I am extremely grateful to the Minister for his engagement on this point. I look forward to further discussions, before and in Committee, on how we can bring trade into the Bill, or at least prevent it excluding trade. That is so important not only to the way that we should be encouraging import and export business but to our leadership in the electronic age. I therefore look forward to hearing the views of other noble Lords on this subject and to engaging further in bringing the modern age into the Bill, in comparison to the scourges that the two preceding speeches addressed.
When the Bill reaches the statute book, it will advance the Government’s ambition for Britain to be one of the best places to start a new business, and Britain will then have the most effective late-payments regime in the G7. Knowing that payments will be made on time means that British businesses can rely on, or indeed bank on—for that is the right word—better cash flow, thereby releasing income for investment in capital and people. By delivering enforceable penalties, the Bill can change our payments culture.
I mentioned that 1.5 million small businesses are impacted each year by late payments. Some 900,000 of them are in the construction industry, so, as the Minister has made clear, the Bill will also tackle retentions in the construction industry. Retentions are justified, as the noble Lord, Lord Hunt, made clear, as security against defects, and high-quality, on-time performance matters, but retentions, as the noble Lord recognised, are not a neutral accounting mechanism. In practice, they starve supply-chain small businesses of cash. They remove cash from companies that are often working on very thin margins. The practical impact of retentions is to remove liquidity from businesses that need that cash to pay staff, apprentices, suppliers, and tax and financing costs. Retentions expose small businesses to insolvency risk and impose a costly recovery burden that is often disproportionate to the sums at stake.
These retentions are not a marginal issue. In the impact statement and in evidence to the other place, retentions were estimated at up to £8 billion a year. Some 50% of construction supply chain contractors experience partial or full non-repayment of retentions, and the construction industry experiences the highest number of insolvencies of any sector in the UK economy. This Bill, as the Minister acknowledged, goes to the heart of building a resilient construction supply chain. It will stop dominant players using market power through contractual complexity, payments delay and retention practices to fund their own working capital at the expense of smaller firms.
The Bill, if properly implemented, can tackle these issues once and for all. No longer will money earned by small companies become free working capital for larger firms. The Bill can deliver not simply legal change but a significant productivity boost. However, as noble Lords have noted in all the opening speeches so far, the devil is in the detail. So, in my remaining time, I shall ask the Minister about issues to which I hope we can return during the subsequent stages: my queries relate to enforceability, avoidance and remedies.
First, on enforceability, as the Minister is aware, while the Small Business Commissioner has been an excellent advance, construction disputes are outwith the commissioner’s powers due to the separate existing statutory construction adjudication arrangements. However, this existing construction adjudication regime is largely inaccessible for lower-value claims, so I invite the Government to consider measures to ensure that the enforcement ban that they are proposing will also be available to small construction supply chain companies.
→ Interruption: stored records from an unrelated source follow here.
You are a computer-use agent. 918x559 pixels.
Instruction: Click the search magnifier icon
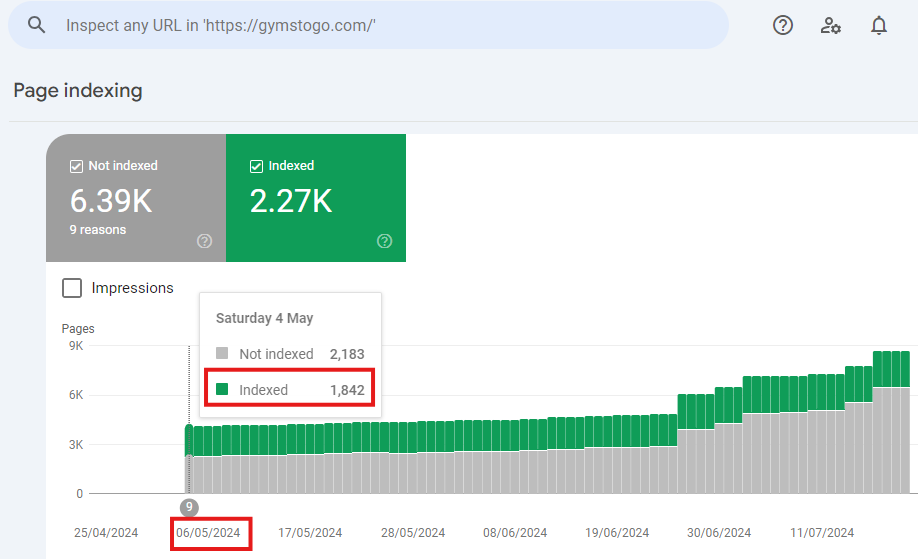[x=36, y=25]
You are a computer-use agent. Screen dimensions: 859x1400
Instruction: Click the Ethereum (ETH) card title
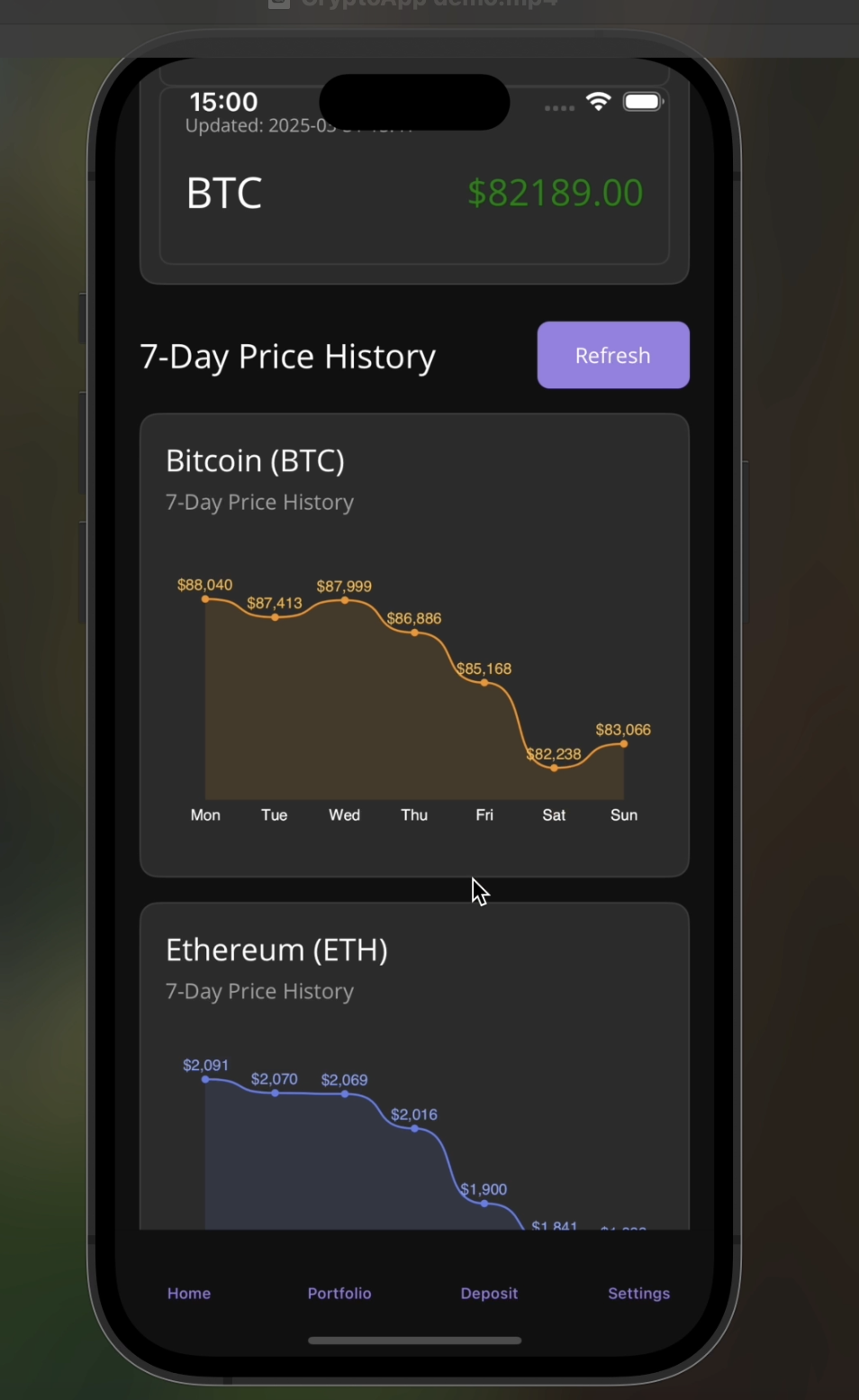click(x=276, y=950)
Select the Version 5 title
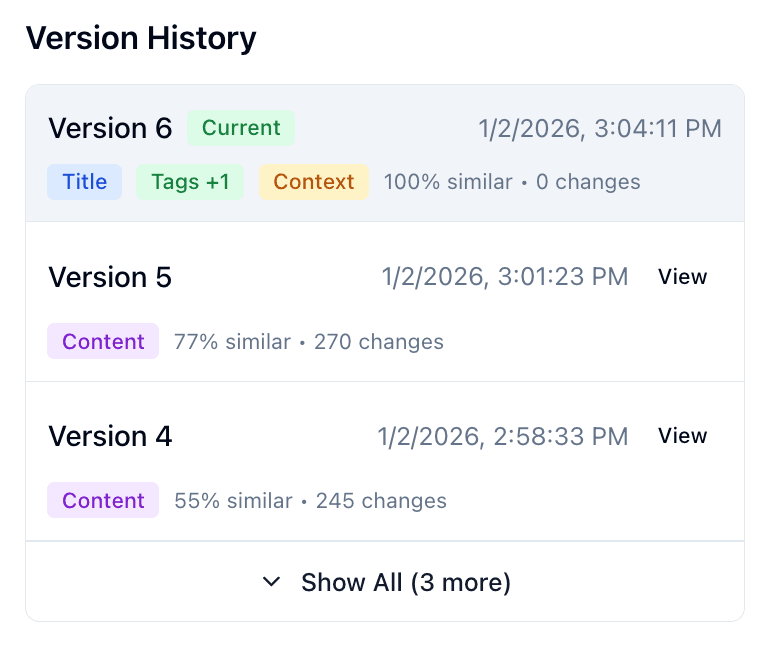Viewport: 772px width, 646px height. pos(110,277)
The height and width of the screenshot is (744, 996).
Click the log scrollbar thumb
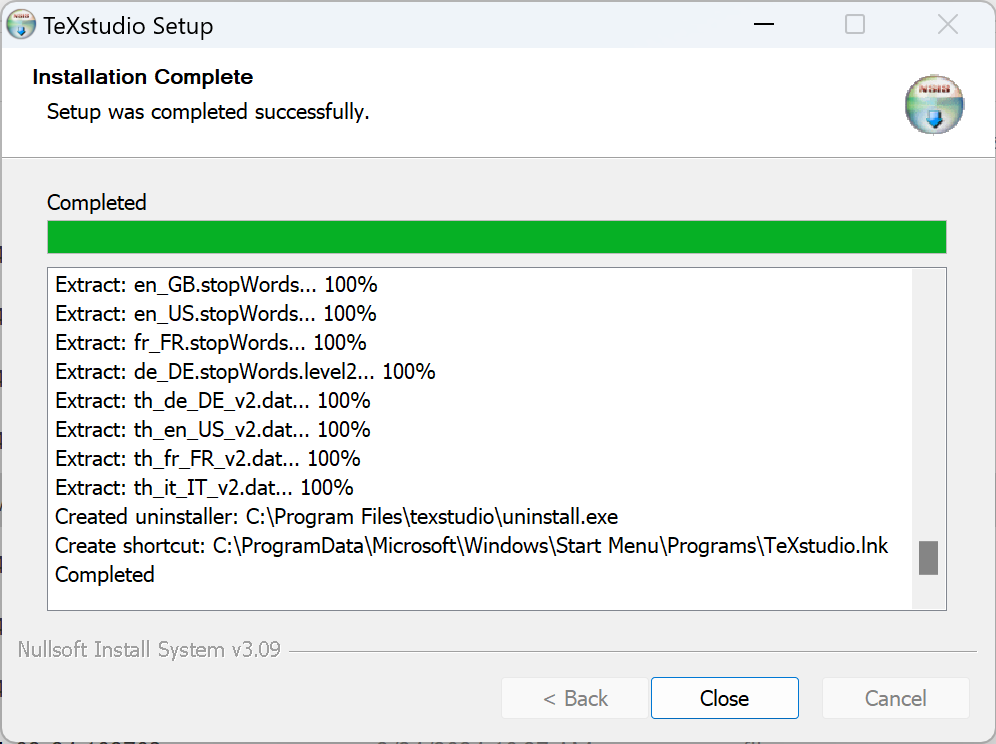pyautogui.click(x=928, y=558)
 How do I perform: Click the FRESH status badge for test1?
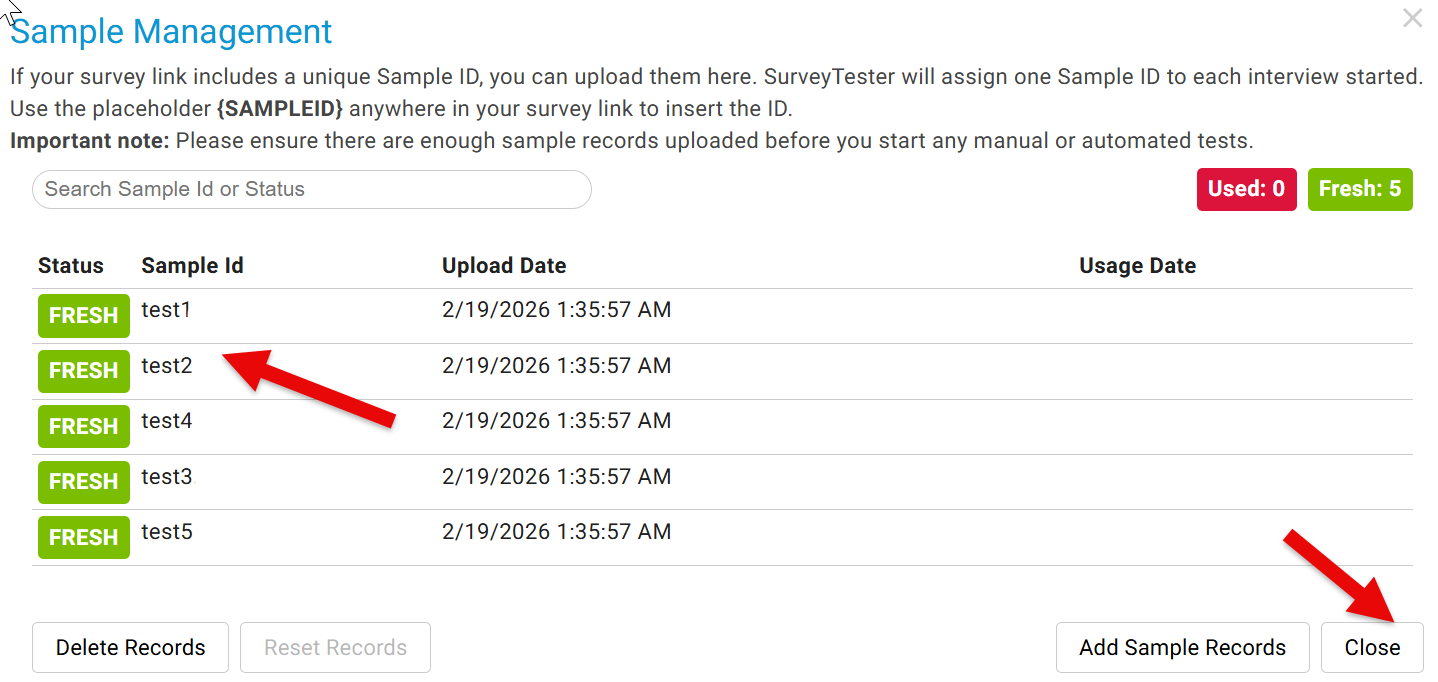point(83,316)
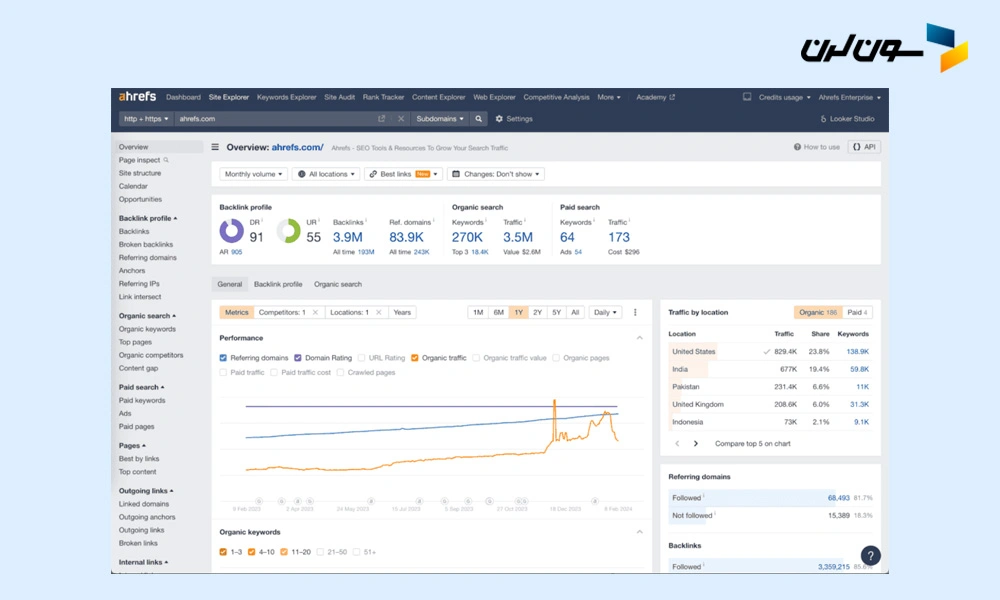The width and height of the screenshot is (1000, 600).
Task: Open the help question mark button
Action: (x=870, y=556)
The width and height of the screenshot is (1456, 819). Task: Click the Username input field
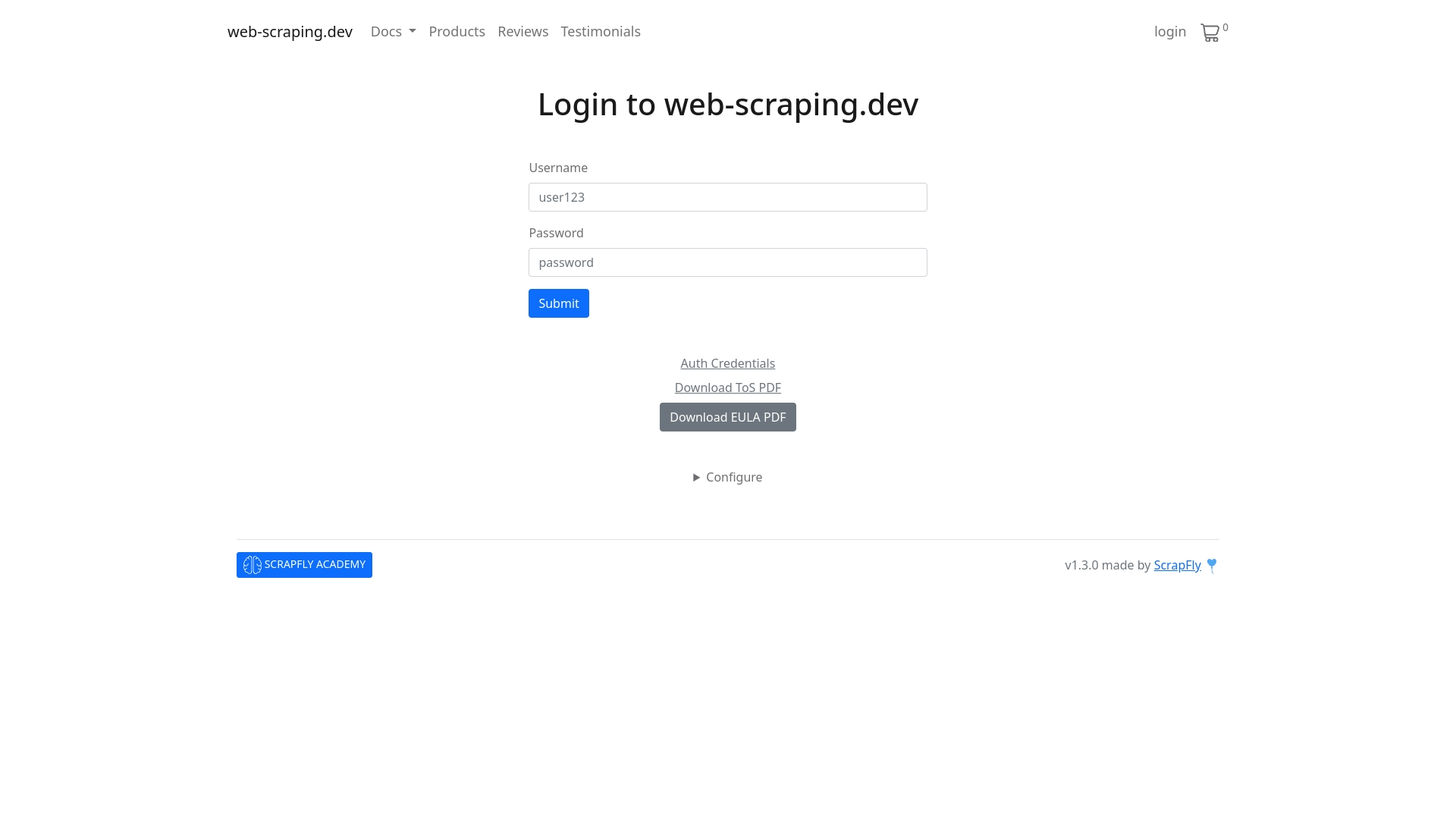728,197

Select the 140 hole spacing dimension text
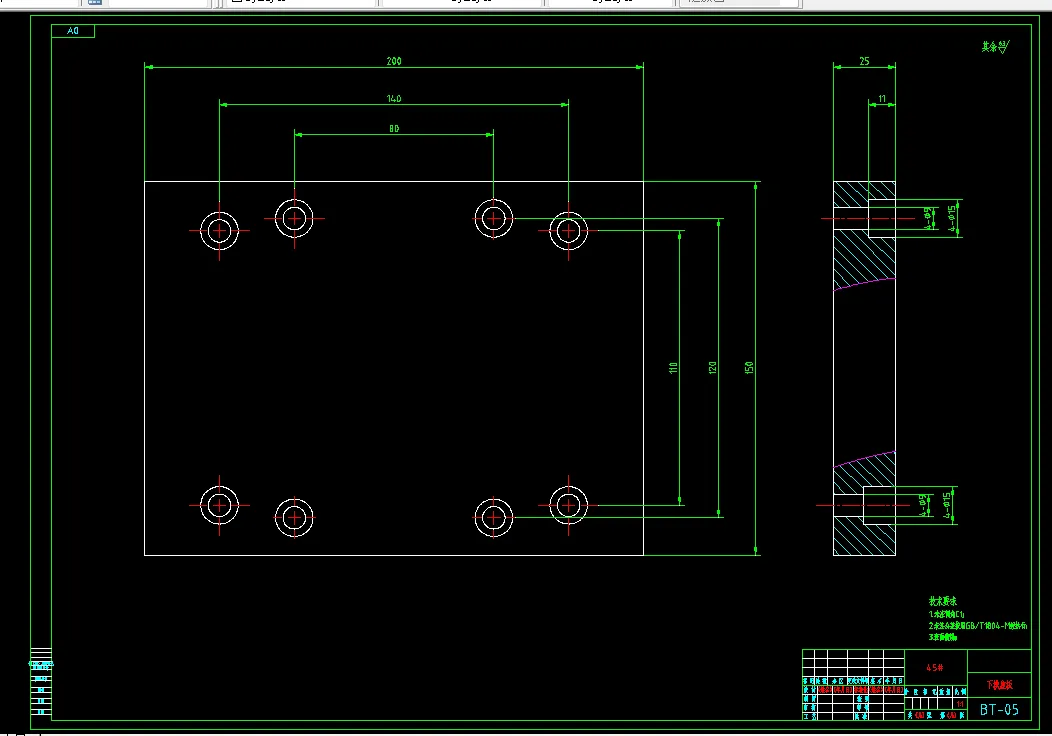[394, 99]
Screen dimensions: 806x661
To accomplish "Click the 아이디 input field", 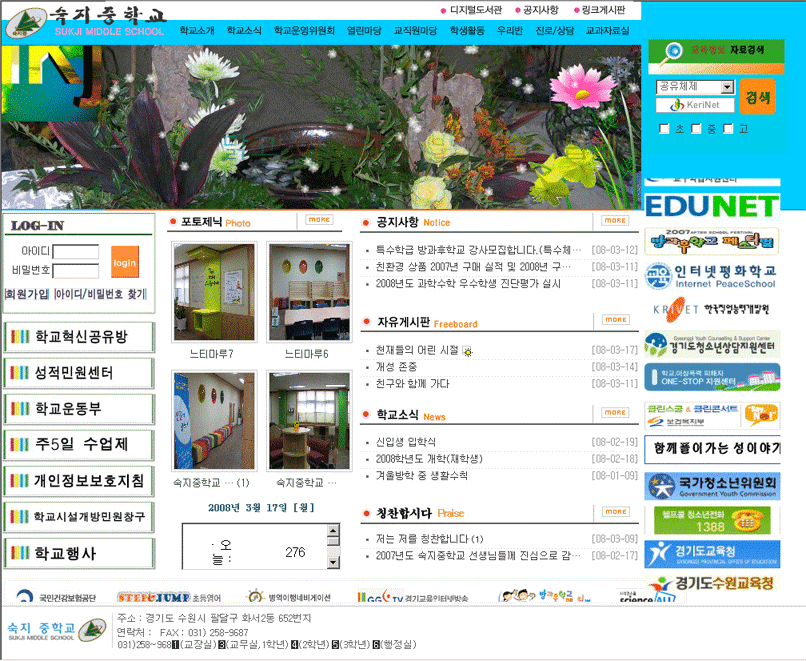I will tap(76, 252).
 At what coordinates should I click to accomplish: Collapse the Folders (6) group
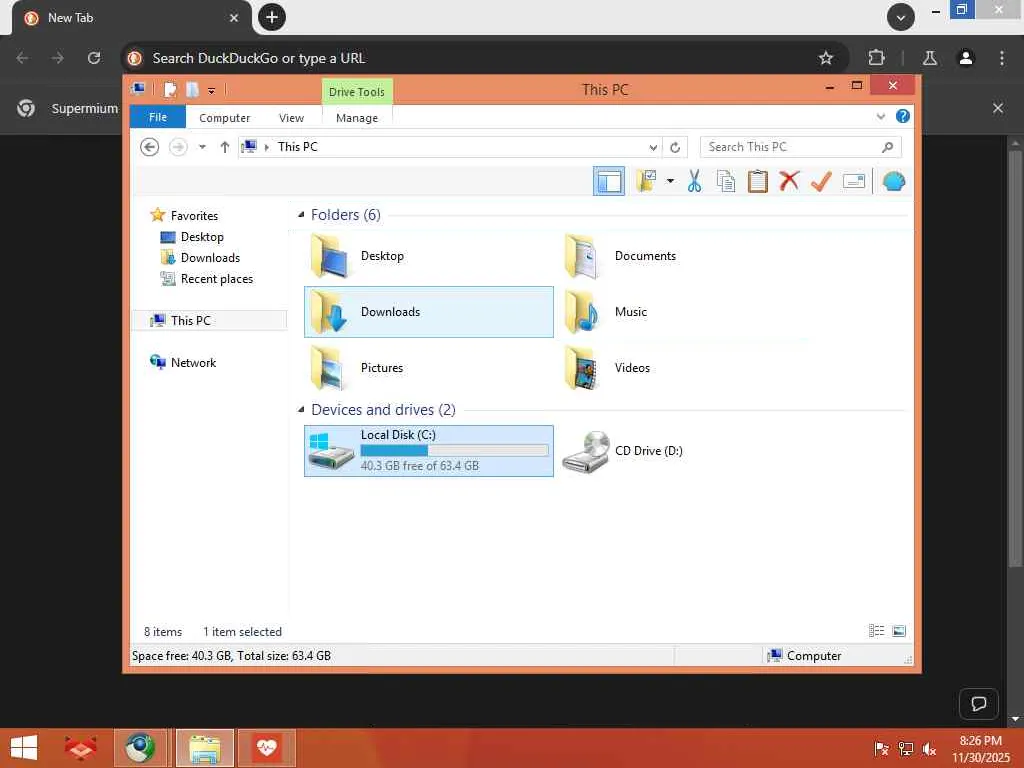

Is this the moment to consider whether the Small Business Commissioner should also have some jurisdiction in construction, or could the commissioner have a supporting role in construction payments behaviour even if the formal adjudication regime remains under the construction Act?
I turn to the second issue, which is avoidance. If the Bill is to fulfil its promise, it must prevent disguised or backdoor retentions. So does the Minister agree that the definition of “retention” in the Bill should be widely interpreted by the courts to ensure that contractors do not try to reimpose retentions by another name? In that service, will the Government commit to monitoring avoidance behaviours, including where main contractors seek alternative forms of security, which could be more expensive, more complex or simply unavailable to small companies? I encourage the Government’s commitment to use the secondary legislation powers in the Bill expeditiously when new backdoor retention practices emerge.
Thirdly, and finally, I come to remedies. The construction industry’s payment regime is already highly complex. It involves five dates and two notices. As the Minister has acknowledged, the Bill proposes to layer on top of that a further two-year transition arrangement. I encourage the Government to consider simplifying these transitional arrangements to ensure that small businesses can follow the changes without having to pay for specialist lawyers.
The Bill is a significant development in the Government’s plans for supporting growth. It will improve Britain’s payment culture and support all small and medium-sized enterprises. It will improve supply chain resilience, reduce insolvency pressures and support a more productive economy. I commend it to the Chamber.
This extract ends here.